Collected data
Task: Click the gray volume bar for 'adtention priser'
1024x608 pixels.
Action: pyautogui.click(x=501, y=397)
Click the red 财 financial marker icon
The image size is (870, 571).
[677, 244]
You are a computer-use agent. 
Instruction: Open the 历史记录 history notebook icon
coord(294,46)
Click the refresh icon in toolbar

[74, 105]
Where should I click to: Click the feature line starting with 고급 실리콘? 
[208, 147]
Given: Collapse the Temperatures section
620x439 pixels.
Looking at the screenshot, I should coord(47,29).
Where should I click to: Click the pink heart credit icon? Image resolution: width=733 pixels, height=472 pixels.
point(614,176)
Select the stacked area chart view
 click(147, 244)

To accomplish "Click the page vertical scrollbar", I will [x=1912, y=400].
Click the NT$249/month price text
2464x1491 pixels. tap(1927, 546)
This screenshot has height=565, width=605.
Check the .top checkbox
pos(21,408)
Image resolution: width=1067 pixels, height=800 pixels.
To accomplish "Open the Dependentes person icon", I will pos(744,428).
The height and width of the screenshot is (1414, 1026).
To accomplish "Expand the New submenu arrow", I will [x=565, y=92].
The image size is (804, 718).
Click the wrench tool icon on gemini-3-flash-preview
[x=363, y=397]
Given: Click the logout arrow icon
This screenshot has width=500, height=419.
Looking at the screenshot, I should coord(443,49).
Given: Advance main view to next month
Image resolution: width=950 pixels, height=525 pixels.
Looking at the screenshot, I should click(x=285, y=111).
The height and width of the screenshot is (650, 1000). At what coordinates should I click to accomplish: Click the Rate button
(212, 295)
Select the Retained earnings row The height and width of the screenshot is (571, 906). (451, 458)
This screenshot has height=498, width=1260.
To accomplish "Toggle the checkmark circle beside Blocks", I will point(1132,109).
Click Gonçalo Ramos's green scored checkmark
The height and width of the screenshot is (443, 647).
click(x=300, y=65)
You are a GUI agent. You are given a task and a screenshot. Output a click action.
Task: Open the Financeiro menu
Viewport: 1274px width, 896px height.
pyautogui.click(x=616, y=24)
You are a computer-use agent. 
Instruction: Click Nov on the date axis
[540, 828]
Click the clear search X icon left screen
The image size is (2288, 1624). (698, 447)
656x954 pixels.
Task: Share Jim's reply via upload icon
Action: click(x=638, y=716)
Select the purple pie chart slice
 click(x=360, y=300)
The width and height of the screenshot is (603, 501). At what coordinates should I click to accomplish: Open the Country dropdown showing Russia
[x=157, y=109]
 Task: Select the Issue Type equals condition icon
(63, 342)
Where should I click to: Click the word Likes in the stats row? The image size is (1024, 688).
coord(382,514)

## Assigned task
Would you please repeat all the entries exactly as written?

## Solution
Task: Click the gray volume bar for 'adtention priser'
1024x608 pixels.
Action: pyautogui.click(x=501, y=397)
Click the red 财 financial marker icon
The image size is (870, 571).
[677, 244]
You are a computer-use agent. 
Instruction: Open the 历史记录 history notebook icon
coord(294,46)
Click the refresh icon in toolbar

[74, 105]
Where should I click to: Click the feature line starting with 고급 실리콘? 
[208, 147]
Given: Collapse the Temperatures section
620x439 pixels.
Looking at the screenshot, I should coord(47,29).
Where should I click to: Click the pink heart credit icon? Image resolution: width=733 pixels, height=472 pixels.
point(614,176)
Select the stacked area chart view
 click(147, 244)

To accomplish "Click the page vertical scrollbar", I will [x=1912, y=400].
Click the NT$249/month price text
2464x1491 pixels. tap(1927, 546)
This screenshot has height=565, width=605.
Check the .top checkbox
pos(21,408)
Image resolution: width=1067 pixels, height=800 pixels.
To accomplish "Open the Dependentes person icon", I will pos(744,428).
The height and width of the screenshot is (1414, 1026).
To accomplish "Expand the New submenu arrow", I will [x=565, y=92].
The image size is (804, 718).
Click the wrench tool icon on gemini-3-flash-preview
[x=363, y=397]
Given: Click the logout arrow icon
This screenshot has width=500, height=419.
Looking at the screenshot, I should coord(443,49).
Given: Advance main view to next month
Image resolution: width=950 pixels, height=525 pixels.
Looking at the screenshot, I should click(x=285, y=111).
The height and width of the screenshot is (650, 1000). At what coordinates should I click to accomplish: Click the Rate button
(212, 295)
Select the Retained earnings row The height and width of the screenshot is (571, 906). (451, 458)
This screenshot has height=498, width=1260.
To accomplish "Toggle the checkmark circle beside Blocks", I will point(1132,109).
Click Gonçalo Ramos's green scored checkmark
The height and width of the screenshot is (443, 647).
click(x=300, y=65)
You are a GUI agent. You are given a task and a screenshot. Output a click action.
Task: Open the Financeiro menu
Viewport: 1274px width, 896px height.
pyautogui.click(x=616, y=24)
You are a computer-use agent. 
Instruction: Click Nov on the date axis
[540, 828]
Click the clear search X icon left screen
The image size is (2288, 1624). (698, 447)
656x954 pixels.
Task: Share Jim's reply via upload icon
Action: click(x=638, y=716)
Select the purple pie chart slice
 click(x=360, y=300)
The width and height of the screenshot is (603, 501). At what coordinates should I click to accomplish: Open the Country dropdown showing Russia
[x=157, y=109]
 Task: Select the Issue Type equals condition icon
(63, 342)
Where should I click to: Click the word Likes in the stats row? The image size is (1024, 688).
coord(382,514)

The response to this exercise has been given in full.